Thomas Kojar has provided an answer and some references already, but here is an intuitive explanation, in order to stay in the same context/spirit as your question.
1) Why $\mathrm{d}x^2 \sim 0$ in the standard case ?
It is to be recalled that, in the standard case of a function depending on a non-stochastic variable, the differential $\mathrm{d}f(x)$ is a somewhat "halfway unfinished computation" of the derivative $f'(x)$, so that
$$
\frac{\mathrm{d}f}{\mathrm{d}x} = f'(x) + \frac{1}{2}f''(x)\,\mathrm{d}x + \ldots,
$$
with all terms except for the first one vanishing when $\mathrm{d}x \rightarrow 0$. The confusing ambiguity comes from the fact that usually the limit is already contained implicitly inside the "d" notation; here, the notation is a little bit abused by using $\mathrm{d}f$ and $\mathrm{d}x$ before taking the limit.
2) How to treat $\mathrm{d}X_t^2$ in the stochastic case and why $\mathrm{d}B_t\mathrm{d}t \sim 0$ ?
In contrast, when the independent variable $x$ is random, namely $X_t$, then (some) terms inside $\mathrm{d}f(X_t)$ coming from $\mathrm{d}X_t^2$ cannot be ignored, because $\mathbb{E}[\mathrm{d}B_t^2] = \mathrm{d}t$. It is to be noted that another abuse of notation $-$ in a way, stochastic calculus is full of formalized abuses of notation $-$ is usually made by dropping the average, i.e. $\mathrm{d}B_t^2 = \mathrm{d}t$.

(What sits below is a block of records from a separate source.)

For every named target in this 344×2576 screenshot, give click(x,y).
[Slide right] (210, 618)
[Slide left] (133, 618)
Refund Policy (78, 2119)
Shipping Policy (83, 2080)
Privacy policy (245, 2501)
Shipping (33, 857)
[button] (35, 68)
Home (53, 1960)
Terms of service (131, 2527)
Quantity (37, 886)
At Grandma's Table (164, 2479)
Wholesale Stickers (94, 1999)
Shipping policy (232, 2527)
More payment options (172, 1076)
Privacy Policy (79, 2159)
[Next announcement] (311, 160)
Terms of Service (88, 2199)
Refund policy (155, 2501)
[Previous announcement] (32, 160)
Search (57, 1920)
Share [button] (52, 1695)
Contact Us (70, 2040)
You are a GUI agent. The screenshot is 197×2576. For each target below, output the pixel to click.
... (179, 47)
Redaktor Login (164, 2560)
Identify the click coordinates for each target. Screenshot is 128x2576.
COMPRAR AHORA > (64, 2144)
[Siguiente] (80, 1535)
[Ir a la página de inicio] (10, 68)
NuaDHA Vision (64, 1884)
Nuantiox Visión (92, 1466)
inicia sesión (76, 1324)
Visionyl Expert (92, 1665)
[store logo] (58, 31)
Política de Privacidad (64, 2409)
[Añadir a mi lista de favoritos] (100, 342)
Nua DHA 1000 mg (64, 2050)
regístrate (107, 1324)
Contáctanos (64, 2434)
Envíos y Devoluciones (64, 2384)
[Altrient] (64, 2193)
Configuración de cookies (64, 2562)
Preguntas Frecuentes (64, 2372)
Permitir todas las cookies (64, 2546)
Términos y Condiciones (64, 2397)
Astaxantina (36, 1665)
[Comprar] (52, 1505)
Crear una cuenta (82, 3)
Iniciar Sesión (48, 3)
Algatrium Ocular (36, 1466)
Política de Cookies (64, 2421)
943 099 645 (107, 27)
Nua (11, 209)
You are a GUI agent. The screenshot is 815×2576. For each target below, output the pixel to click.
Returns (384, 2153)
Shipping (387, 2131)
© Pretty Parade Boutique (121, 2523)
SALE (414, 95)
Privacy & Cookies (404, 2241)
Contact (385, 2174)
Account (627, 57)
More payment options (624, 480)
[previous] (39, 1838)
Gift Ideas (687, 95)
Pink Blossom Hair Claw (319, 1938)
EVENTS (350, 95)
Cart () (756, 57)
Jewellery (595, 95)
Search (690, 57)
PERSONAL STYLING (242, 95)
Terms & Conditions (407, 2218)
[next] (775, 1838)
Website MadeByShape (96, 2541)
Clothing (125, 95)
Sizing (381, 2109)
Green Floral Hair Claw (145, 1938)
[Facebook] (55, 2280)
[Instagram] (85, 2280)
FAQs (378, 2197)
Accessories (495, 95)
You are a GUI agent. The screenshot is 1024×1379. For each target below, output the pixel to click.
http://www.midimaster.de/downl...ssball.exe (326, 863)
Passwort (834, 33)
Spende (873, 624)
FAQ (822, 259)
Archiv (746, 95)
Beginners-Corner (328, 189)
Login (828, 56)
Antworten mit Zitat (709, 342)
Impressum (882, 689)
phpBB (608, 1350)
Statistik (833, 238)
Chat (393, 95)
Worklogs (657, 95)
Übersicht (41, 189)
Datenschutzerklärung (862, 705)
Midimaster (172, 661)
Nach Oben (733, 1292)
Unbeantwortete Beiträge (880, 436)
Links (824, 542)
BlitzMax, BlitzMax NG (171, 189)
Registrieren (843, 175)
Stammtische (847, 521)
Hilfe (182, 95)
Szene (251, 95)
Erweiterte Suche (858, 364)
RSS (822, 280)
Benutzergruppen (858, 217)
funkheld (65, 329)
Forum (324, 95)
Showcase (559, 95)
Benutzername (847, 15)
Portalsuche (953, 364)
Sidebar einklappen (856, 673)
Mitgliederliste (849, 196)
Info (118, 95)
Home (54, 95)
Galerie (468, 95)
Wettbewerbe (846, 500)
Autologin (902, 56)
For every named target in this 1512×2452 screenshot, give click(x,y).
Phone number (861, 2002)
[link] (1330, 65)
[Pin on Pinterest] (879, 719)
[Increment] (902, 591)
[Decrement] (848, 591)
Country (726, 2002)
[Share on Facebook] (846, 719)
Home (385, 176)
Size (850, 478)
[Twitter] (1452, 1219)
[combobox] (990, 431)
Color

As before, higher-order terms are again considered as negligible in the limit $\mathrm{d}t \rightarrow 0$, because they would vanish when computing a yet-to-be-formalized derivative $\frac{\mathrm{d}f(X_t)}{\mathrm{d}t}$ (with $\frac{\mathrm{d}B_t}{\mathrm{d}t}$ being interpreted as a white noise in that case). In consequence, the $o(\mathrm{d}t)$ terms, i.e. all the supralinear terms with respect to $\mathrm{d}t$, are (implicitly) cut from the initial Taylor expansion. In that point of view, $\mathrm{d}B_t$ is kept because $\mathrm{d}B_t = \mathcal{N}(0,\mathrm{d}t) = \mathcal{N}(0,1)\sqrt{\mathrm{d}t} \sim \mathrm{d}t^{1/2}$, but $\mathrm{d}B_t\mathrm{d}t$ is ruled out because $\mathrm{d}B_t\mathrm{d}t \sim \mathrm{d}t^{3/2} = o(\mathrm{d}t)$.
Final remark
All the above developments are valid when the stochastic process $X_t$ is made of a deterministic component, represented by the drift term $a_t\mathrm{d}t$, and a random phenomenon modelled by a normal distribution, represented here by the gaussian noise $b_t\mathrm{d}t$. When the random event in question is not gaussian, for example in the case of a Poisson process, then you will need to adapt and rederive Itô's lemma, because the relation $\mathrm{d}B_t^2 \sim \mathrm{d}t$ is not true anymore.